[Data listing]
..............................

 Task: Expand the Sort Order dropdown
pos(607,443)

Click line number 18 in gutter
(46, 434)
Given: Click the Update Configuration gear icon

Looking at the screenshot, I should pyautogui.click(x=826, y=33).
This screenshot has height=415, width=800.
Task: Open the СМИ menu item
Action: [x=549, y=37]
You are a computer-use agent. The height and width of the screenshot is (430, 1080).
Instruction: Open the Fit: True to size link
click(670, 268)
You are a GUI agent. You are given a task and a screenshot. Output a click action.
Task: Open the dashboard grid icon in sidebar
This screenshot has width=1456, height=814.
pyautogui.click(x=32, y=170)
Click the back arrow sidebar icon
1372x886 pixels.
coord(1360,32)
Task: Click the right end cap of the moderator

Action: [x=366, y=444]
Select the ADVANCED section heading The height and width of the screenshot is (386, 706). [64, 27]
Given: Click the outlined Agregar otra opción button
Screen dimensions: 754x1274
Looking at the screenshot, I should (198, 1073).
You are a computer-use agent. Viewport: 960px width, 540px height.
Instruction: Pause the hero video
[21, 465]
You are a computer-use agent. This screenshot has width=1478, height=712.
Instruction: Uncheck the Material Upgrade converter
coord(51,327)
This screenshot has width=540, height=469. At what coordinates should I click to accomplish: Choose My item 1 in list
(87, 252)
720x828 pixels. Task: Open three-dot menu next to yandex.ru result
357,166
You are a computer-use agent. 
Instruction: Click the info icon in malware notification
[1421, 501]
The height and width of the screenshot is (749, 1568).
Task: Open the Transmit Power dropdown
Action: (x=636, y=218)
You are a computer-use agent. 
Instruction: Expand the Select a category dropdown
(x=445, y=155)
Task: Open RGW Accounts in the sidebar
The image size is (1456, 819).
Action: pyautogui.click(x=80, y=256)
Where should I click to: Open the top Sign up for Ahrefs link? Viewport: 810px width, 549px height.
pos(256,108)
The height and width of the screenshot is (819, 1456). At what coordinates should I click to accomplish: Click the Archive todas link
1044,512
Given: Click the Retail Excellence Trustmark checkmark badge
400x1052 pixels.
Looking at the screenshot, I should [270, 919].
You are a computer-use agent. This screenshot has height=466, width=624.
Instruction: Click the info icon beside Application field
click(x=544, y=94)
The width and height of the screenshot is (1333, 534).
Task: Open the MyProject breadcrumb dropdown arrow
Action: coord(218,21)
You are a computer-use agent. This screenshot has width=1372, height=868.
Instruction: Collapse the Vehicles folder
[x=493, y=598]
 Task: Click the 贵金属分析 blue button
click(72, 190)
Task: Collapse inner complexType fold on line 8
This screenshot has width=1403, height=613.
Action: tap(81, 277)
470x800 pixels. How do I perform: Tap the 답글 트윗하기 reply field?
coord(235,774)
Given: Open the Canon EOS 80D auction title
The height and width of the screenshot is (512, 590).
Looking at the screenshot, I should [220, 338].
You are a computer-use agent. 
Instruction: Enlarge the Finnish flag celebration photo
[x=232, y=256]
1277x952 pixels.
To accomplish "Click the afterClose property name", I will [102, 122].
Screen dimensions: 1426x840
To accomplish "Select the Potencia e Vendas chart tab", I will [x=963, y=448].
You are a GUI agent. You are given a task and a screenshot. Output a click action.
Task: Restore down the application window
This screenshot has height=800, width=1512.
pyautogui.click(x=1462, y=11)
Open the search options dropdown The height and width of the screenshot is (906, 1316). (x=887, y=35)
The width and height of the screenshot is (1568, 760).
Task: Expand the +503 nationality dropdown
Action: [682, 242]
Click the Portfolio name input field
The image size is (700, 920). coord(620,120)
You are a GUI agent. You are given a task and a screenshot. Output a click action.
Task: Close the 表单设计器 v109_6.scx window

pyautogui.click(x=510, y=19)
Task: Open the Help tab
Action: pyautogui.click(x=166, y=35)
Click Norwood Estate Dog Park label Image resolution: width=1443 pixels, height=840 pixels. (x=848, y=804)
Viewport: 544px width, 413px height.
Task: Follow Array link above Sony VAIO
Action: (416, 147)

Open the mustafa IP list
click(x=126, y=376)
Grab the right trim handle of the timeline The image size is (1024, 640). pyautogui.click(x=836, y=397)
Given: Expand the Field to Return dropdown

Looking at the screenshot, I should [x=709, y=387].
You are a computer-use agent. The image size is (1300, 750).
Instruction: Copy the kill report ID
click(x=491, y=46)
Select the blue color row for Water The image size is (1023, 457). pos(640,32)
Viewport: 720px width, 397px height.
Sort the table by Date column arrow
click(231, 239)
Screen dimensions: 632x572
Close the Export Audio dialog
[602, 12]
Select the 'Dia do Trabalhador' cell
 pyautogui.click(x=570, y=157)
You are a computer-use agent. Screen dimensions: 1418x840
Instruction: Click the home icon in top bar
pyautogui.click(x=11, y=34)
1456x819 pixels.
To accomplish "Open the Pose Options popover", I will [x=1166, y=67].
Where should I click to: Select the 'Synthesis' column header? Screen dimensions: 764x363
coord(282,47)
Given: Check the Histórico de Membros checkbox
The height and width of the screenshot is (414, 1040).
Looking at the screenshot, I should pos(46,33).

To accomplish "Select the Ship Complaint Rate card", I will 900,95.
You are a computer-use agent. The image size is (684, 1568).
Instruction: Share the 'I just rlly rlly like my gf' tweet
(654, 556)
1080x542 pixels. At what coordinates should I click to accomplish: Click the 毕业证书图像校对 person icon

..............................

Problem:
Starting at the first of the rows and ending at the line that contains "Action: [x=366, y=444]", present those lines as a numbered list, both ends included and blank lines omitted.

Result of the exercise:
1.  Task: Expand the Sort Order dropdown
2. pos(607,443)
3. Click line number 18 in gutter
4. (46, 434)
5. Given: Click the Update Configuration gear icon
6. Looking at the screenshot, I should pyautogui.click(x=826, y=33).
7. This screenshot has height=415, width=800.
8. Task: Open the СМИ menu item
9. Action: [x=549, y=37]
10. You are a computer-use agent. The height and width of the screenshot is (430, 1080).
11. Instruction: Open the Fit: True to size link
12. click(670, 268)
13. You are a GUI agent. You are given a task and a screenshot. Output a click action.
14. Task: Open the dashboard grid icon in sidebar
15. This screenshot has width=1456, height=814.
16. pyautogui.click(x=32, y=170)
17. Click the back arrow sidebar icon
18. 1372x886 pixels.
19. coord(1360,32)
20. Task: Click the right end cap of the moderator
21. Action: [x=366, y=444]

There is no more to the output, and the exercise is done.